RECORDS FOR THIS EXERCISE —
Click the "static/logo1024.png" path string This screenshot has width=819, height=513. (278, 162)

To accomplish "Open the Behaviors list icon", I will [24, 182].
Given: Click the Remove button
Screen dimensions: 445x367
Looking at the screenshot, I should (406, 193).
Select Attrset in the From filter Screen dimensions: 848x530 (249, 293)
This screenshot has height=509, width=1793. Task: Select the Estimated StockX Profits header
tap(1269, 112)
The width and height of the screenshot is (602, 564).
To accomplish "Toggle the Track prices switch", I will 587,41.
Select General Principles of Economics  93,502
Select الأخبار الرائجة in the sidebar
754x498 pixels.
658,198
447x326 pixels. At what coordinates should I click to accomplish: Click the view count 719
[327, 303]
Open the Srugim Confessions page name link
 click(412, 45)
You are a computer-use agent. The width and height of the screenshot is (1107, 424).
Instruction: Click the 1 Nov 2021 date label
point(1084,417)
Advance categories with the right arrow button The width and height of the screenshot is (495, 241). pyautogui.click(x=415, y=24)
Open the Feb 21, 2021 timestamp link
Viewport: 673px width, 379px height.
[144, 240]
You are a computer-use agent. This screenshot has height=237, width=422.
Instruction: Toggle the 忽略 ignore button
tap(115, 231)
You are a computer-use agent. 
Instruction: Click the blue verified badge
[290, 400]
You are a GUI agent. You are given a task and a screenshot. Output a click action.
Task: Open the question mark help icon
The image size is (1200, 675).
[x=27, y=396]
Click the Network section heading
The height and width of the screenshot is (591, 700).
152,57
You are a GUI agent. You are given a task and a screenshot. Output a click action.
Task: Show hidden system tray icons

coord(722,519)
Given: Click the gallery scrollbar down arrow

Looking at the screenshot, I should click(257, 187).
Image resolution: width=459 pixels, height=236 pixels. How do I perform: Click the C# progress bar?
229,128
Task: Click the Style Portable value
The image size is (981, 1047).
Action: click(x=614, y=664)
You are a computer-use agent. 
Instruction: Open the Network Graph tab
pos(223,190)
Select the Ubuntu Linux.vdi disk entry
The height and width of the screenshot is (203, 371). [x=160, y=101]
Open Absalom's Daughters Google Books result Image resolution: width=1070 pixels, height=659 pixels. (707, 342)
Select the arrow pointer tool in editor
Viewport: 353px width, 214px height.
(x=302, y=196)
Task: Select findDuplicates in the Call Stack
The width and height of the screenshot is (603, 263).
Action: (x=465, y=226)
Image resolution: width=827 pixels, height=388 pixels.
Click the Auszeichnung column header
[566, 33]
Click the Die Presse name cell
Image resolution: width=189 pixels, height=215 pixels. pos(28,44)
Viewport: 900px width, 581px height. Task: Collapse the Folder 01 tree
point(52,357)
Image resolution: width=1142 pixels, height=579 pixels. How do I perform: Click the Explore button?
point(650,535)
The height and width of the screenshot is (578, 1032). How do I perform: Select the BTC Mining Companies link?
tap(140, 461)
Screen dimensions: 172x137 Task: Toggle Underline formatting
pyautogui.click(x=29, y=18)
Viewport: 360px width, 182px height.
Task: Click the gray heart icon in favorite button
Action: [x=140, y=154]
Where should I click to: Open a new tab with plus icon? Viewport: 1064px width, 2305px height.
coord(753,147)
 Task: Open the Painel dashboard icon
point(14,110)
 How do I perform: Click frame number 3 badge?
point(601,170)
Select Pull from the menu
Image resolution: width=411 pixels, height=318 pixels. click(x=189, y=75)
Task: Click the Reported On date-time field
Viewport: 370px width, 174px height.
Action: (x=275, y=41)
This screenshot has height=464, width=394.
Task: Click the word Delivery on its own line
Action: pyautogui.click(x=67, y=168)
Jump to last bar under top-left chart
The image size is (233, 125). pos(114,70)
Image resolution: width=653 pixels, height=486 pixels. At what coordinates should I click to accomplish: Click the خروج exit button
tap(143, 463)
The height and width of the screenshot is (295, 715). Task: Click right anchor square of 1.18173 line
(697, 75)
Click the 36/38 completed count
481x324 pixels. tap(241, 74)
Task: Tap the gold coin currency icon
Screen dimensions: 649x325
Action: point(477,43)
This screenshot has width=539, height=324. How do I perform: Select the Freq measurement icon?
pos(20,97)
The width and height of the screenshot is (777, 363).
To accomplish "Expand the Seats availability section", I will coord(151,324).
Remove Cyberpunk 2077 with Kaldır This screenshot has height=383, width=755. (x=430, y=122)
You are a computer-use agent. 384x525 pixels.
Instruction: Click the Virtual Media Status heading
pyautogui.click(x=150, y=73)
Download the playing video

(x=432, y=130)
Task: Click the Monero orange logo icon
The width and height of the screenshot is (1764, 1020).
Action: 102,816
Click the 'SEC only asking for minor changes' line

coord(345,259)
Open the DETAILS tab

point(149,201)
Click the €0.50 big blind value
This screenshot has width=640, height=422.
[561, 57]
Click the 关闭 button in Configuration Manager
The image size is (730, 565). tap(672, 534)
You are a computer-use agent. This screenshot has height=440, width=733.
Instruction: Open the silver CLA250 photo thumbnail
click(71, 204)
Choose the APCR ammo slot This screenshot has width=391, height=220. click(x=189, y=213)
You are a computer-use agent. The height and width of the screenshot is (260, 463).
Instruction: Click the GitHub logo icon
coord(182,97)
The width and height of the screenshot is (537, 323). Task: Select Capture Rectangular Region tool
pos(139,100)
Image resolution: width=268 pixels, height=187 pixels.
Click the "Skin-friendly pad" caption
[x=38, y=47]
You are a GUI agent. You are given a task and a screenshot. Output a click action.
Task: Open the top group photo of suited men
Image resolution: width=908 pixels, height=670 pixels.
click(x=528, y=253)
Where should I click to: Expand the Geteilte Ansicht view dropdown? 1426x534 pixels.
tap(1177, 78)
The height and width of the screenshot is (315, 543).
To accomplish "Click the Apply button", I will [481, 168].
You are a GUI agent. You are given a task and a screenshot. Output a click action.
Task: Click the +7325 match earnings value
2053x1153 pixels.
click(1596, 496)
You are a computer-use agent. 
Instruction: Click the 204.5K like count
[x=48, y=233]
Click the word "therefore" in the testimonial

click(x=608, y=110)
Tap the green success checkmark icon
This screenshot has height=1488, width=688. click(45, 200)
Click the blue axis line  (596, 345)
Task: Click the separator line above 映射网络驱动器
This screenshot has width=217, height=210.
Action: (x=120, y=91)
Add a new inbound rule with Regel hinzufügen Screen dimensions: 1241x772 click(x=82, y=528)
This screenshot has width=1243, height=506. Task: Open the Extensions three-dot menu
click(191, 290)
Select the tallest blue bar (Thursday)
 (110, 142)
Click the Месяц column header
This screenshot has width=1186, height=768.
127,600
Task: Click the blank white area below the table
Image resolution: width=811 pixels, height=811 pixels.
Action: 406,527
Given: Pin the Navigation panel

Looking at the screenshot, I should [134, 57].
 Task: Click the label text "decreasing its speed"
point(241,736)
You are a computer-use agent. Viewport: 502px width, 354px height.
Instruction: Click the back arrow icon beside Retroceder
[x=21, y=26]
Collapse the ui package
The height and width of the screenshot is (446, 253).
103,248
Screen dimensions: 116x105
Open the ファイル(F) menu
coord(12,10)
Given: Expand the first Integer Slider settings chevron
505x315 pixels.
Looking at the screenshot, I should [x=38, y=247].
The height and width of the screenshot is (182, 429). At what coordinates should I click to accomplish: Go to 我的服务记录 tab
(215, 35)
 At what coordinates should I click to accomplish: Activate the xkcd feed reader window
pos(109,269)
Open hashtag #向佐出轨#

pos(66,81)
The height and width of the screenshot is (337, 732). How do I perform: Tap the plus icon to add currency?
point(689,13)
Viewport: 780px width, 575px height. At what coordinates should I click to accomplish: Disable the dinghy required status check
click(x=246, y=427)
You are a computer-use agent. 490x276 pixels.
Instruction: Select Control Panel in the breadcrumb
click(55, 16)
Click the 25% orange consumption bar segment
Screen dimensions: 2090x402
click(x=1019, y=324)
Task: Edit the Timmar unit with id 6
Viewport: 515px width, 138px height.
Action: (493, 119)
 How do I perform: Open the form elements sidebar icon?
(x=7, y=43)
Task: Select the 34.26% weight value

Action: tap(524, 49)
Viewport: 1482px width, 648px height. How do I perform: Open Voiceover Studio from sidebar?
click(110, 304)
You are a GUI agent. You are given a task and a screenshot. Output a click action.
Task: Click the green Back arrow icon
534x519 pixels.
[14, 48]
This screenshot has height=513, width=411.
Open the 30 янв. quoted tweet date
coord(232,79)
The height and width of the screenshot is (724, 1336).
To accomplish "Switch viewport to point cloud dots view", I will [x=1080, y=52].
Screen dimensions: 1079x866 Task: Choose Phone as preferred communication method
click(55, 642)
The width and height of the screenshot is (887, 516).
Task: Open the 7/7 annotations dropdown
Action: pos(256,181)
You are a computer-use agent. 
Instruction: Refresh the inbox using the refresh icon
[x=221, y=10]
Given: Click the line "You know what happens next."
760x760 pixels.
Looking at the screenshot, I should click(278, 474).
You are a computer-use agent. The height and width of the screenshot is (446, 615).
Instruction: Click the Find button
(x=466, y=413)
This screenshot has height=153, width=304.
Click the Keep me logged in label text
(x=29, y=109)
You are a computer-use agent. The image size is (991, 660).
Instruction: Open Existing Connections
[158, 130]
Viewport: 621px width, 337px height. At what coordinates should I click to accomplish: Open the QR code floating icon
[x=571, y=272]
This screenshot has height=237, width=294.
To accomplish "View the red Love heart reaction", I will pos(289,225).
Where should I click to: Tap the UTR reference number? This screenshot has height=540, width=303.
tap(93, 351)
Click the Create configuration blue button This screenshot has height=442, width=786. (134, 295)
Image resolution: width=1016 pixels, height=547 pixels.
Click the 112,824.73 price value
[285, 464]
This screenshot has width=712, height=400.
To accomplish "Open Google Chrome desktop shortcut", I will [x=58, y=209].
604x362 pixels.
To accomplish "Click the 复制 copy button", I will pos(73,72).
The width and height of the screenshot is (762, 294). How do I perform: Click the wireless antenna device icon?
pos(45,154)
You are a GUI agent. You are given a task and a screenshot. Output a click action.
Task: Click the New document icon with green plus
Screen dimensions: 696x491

WHAT NEEDS TO BE DONE — Look above for the line holding "Given: Click the line" and the line holding "This screenshot has height=237, width=294.". Retype both, and every line between them, word for word and nothing else.

ANSWER SECTION —
Given: Click the line "You know what happens next."
760x760 pixels.
Looking at the screenshot, I should click(278, 474).
You are a computer-use agent. The height and width of the screenshot is (446, 615).
Instruction: Click the Find button
(x=466, y=413)
This screenshot has height=153, width=304.
Click the Keep me logged in label text
(x=29, y=109)
You are a computer-use agent. The image size is (991, 660).
Instruction: Open Existing Connections
[158, 130]
Viewport: 621px width, 337px height. At what coordinates should I click to accomplish: Open the QR code floating icon
[x=571, y=272]
This screenshot has height=237, width=294.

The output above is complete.